_Work instructions:_ Exactly as written, retype all of the records that come next.

_Provided records:_
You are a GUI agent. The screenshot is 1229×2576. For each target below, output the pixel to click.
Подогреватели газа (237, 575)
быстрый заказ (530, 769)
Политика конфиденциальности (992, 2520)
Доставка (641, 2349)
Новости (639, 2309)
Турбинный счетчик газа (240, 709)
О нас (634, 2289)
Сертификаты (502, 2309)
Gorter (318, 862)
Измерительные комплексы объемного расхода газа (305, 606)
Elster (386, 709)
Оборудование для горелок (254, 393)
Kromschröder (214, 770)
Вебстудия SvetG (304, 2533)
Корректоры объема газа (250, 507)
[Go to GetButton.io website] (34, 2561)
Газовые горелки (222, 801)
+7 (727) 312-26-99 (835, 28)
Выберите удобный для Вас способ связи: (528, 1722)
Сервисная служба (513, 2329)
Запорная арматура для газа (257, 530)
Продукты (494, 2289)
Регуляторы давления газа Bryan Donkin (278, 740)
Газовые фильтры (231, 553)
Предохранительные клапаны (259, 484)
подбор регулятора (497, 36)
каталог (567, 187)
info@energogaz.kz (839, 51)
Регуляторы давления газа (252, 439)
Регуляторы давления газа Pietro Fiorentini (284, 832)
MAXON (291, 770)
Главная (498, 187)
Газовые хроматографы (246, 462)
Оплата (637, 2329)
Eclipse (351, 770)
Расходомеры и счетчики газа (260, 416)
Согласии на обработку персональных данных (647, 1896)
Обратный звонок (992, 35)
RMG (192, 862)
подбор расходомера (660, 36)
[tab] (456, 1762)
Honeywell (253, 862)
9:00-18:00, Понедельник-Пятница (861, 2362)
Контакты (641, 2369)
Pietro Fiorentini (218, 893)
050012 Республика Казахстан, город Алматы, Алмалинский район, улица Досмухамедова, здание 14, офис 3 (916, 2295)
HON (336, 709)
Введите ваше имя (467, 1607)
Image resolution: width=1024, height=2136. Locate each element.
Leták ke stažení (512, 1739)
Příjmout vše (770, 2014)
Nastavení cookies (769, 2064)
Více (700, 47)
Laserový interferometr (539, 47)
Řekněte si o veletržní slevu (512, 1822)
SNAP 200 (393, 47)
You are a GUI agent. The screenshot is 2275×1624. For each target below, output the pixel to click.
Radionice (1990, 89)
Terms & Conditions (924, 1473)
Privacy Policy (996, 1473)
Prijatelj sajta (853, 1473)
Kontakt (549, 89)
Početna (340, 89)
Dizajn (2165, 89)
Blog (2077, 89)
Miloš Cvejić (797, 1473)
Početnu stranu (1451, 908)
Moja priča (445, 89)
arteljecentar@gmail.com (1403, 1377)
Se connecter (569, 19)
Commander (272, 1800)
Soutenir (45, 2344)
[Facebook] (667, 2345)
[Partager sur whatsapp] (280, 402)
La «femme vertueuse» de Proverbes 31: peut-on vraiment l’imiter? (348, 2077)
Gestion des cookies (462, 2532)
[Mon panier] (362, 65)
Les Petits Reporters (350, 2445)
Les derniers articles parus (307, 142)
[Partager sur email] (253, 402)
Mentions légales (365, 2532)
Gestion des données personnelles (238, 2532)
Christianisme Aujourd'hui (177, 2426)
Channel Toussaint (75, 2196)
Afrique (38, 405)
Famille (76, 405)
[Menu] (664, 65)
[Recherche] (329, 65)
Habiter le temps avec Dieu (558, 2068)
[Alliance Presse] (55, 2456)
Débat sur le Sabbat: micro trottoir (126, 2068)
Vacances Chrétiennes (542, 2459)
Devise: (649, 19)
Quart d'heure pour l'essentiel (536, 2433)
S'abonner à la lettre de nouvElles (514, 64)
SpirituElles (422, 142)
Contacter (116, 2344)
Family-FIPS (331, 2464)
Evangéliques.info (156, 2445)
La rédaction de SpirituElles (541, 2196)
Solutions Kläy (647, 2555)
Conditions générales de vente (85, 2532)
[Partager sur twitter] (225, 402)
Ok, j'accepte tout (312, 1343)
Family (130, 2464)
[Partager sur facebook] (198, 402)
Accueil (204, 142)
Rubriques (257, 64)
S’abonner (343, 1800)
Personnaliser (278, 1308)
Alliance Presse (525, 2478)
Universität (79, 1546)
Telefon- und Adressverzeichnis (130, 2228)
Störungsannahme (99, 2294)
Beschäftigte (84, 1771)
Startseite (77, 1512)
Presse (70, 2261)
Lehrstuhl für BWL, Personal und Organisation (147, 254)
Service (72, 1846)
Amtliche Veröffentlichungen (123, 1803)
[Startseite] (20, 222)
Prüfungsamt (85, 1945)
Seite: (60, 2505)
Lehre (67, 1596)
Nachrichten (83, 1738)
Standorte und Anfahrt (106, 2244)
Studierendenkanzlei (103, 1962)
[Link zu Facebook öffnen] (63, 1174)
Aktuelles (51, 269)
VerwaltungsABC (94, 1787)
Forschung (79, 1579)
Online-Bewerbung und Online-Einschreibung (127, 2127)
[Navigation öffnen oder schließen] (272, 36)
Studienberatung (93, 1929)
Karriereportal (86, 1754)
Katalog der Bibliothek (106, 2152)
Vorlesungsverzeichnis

_Result for this exercise:_
You are a GUI agent. The screenshot is 1229×2576. For each target below, output the pixel to click.
Подогреватели газа (237, 575)
быстрый заказ (530, 769)
Политика конфиденциальности (992, 2520)
Доставка (641, 2349)
Новости (639, 2309)
Турбинный счетчик газа (240, 709)
О нас (634, 2289)
Сертификаты (502, 2309)
Gorter (318, 862)
Измерительные комплексы объемного расхода газа (305, 606)
Elster (386, 709)
Оборудование для горелок (254, 393)
Kromschröder (214, 770)
Вебстудия SvetG (304, 2533)
Корректоры объема газа (250, 507)
[Go to GetButton.io website] (34, 2561)
Газовые горелки (222, 801)
+7 (727) 312-26-99 (835, 28)
Выберите удобный для Вас способ связи: (528, 1722)
Сервисная служба (513, 2329)
Запорная арматура для газа (257, 530)
Продукты (494, 2289)
Регуляторы давления газа Bryan Donkin (278, 740)
Газовые фильтры (231, 553)
Предохранительные клапаны (259, 484)
подбор регулятора (497, 36)
каталог (567, 187)
info@energogaz.kz (839, 51)
Регуляторы давления газа (252, 439)
Регуляторы давления газа Pietro Fiorentini (284, 832)
MAXON (291, 770)
Главная (498, 187)
Газовые хроматографы (246, 462)
Оплата (637, 2329)
Eclipse (351, 770)
Расходомеры и счетчики газа (260, 416)
Согласии на обработку персональных данных (647, 1896)
Обратный звонок (992, 35)
RMG (192, 862)
подбор расходомера (660, 36)
[tab] (456, 1762)
Honeywell (253, 862)
9:00-18:00, Понедельник-Пятница (861, 2362)
Контакты (641, 2369)
Pietro Fiorentini (218, 893)
050012 Республика Казахстан, город Алматы, Алмалинский район, улица Досмухамедова, здание 14, офис 3 (916, 2295)
HON (336, 709)
Введите ваше имя (467, 1607)
Image resolution: width=1024, height=2136. Locate each element.
Leták ke stažení (512, 1739)
Příjmout vše (770, 2014)
Nastavení cookies (769, 2064)
Více (700, 47)
Laserový interferometr (539, 47)
Řekněte si o veletržní slevu (512, 1822)
SNAP 200 (393, 47)
You are a GUI agent. The screenshot is 2275×1624. For each target below, output the pixel to click.
Radionice (1990, 89)
Terms & Conditions (924, 1473)
Privacy Policy (996, 1473)
Prijatelj sajta (853, 1473)
Kontakt (549, 89)
Početna (340, 89)
Dizajn (2165, 89)
Blog (2077, 89)
Miloš Cvejić (797, 1473)
Početnu stranu (1451, 908)
Moja priča (445, 89)
arteljecentar@gmail.com (1403, 1377)
Se connecter (569, 19)
Commander (272, 1800)
Soutenir (45, 2344)
[Facebook] (667, 2345)
[Partager sur whatsapp] (280, 402)
La «femme vertueuse» de Proverbes 31: peut-on vraiment l’imiter? (348, 2077)
Gestion des cookies (462, 2532)
[Mon panier] (362, 65)
Les Petits Reporters (350, 2445)
Les derniers articles parus (307, 142)
[Partager sur email] (253, 402)
Mentions légales (365, 2532)
Gestion des données personnelles (238, 2532)
Christianisme Aujourd'hui (177, 2426)
Channel Toussaint (75, 2196)
Afrique (38, 405)
Famille (76, 405)
[Menu] (664, 65)
[Recherche] (329, 65)
Habiter le temps avec Dieu (558, 2068)
[Alliance Presse] (55, 2456)
Débat sur le Sabbat: micro trottoir (126, 2068)
Vacances Chrétiennes (542, 2459)
Devise: (649, 19)
Quart d'heure pour l'essentiel (536, 2433)
S'abonner à la lettre de nouvElles (514, 64)
SpirituElles (422, 142)
Contacter (116, 2344)
Family-FIPS (331, 2464)
Evangéliques.info (156, 2445)
La rédaction de SpirituElles (541, 2196)
Solutions Kläy (647, 2555)
Conditions générales de vente (85, 2532)
[Partager sur twitter] (225, 402)
Ok, j'accepte tout (312, 1343)
Family (130, 2464)
[Partager sur facebook] (198, 402)
Accueil (204, 142)
Rubriques (257, 64)
S’abonner (343, 1800)
Personnaliser (278, 1308)
Alliance Presse (525, 2478)
Universität (79, 1546)
Telefon- und Adressverzeichnis (130, 2228)
Störungsannahme (99, 2294)
Beschäftigte (84, 1771)
Startseite (77, 1512)
Presse (70, 2261)
Lehrstuhl für BWL, Personal und Organisation (147, 254)
Service (72, 1846)
Amtliche Veröffentlichungen (123, 1803)
[Startseite] (20, 222)
Prüfungsamt (85, 1945)
Seite: (60, 2505)
Lehre (67, 1596)
Nachrichten (83, 1738)
Standorte und Anfahrt (106, 2244)
Studierendenkanzlei (103, 1962)
[Link zu Facebook öffnen] (63, 1174)
Aktuelles (51, 269)
VerwaltungsABC (94, 1787)
Forschung (79, 1579)
Online-Bewerbung und Online-Einschreibung (127, 2127)
[Navigation öffnen oder schließen] (272, 36)
Studienberatung (93, 1929)
Karriereportal (86, 1754)
Katalog der Bibliothek (106, 2152)
Vorlesungsverzeichnis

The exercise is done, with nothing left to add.